Viewers of the GOP presidential debates watched candidates duke it out over whether TikTok should be banned, then saw ads for the app during commercial breaks.
Amid Wednesday night’s debate in Miami, entrepreneur Vivek Ramaswamy clashed with former South Carolina Gov. Nikki Haley over the Chinese-owned app. He’s the only candidate with an account.
“She made fun of me for actually joining TikTok while her own daughter was actually using the app for a long time,” Mr. Ramaswamy said. “So you might want to take care of your family first before preaching to anyone else.”
“Leave my daughter out of your voice,” Ms. Haley shot back, also calling him “scum.”
TikTok ads were seen during commercial breaks before and after the argument between the candidates. Coverage of the debate was live on NBC News.
All of the candidates, minus Mr. Ramaswamy, stood against the app.
Former New Jersey Gov. Chris Christie said he would ban the app the first week he was president, calling it spyware.
Florida Gov. Ron DeSantis agreed with Mr. Christie, saying he’s concerned about how the app gets data from users and what it’s doing to “pollute the minds” of young Americans.
The app’s ads also appeared during the second debate in Simi Valley, California, in September when Fox News was the host.
Ms. Haley lashed out at Mr. Ramaswamy over TikTok in that debate at the Ronald Reagan Presidential Library, “Honestly, every time I hear you, I feel a little bit dumber.”

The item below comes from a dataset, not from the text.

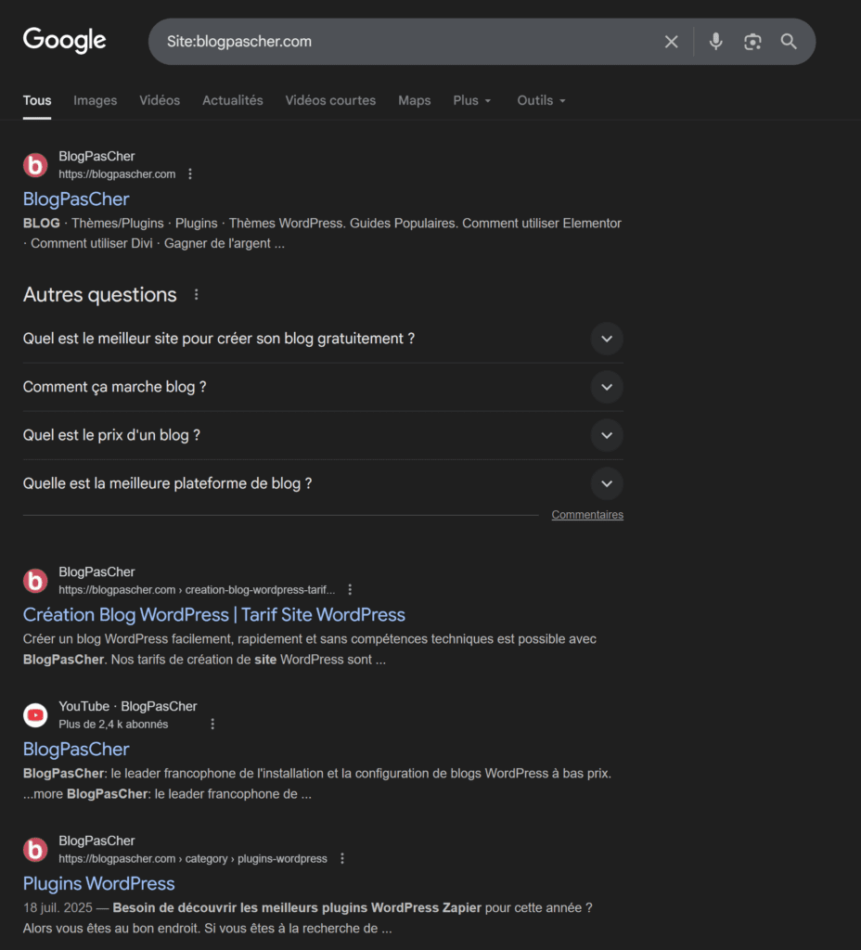Open "Création Blog WordPress | Tarif Site WordPress" link

coord(214,615)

That was followed by a TikTok ad.
This year, the White House told federal agencies they had 30 days to remove the app from all government-issued devices, which led to state governments doing the same. In March, President Biden threatened to ban the app if it wasn’t sold to an American company.
This week, Sen. Josh Hawley, Missouri Republican, wrote a letter to Treasury Secretary Janet Yellen, calling for a TikTok ban since it’s a threat to “American national security.”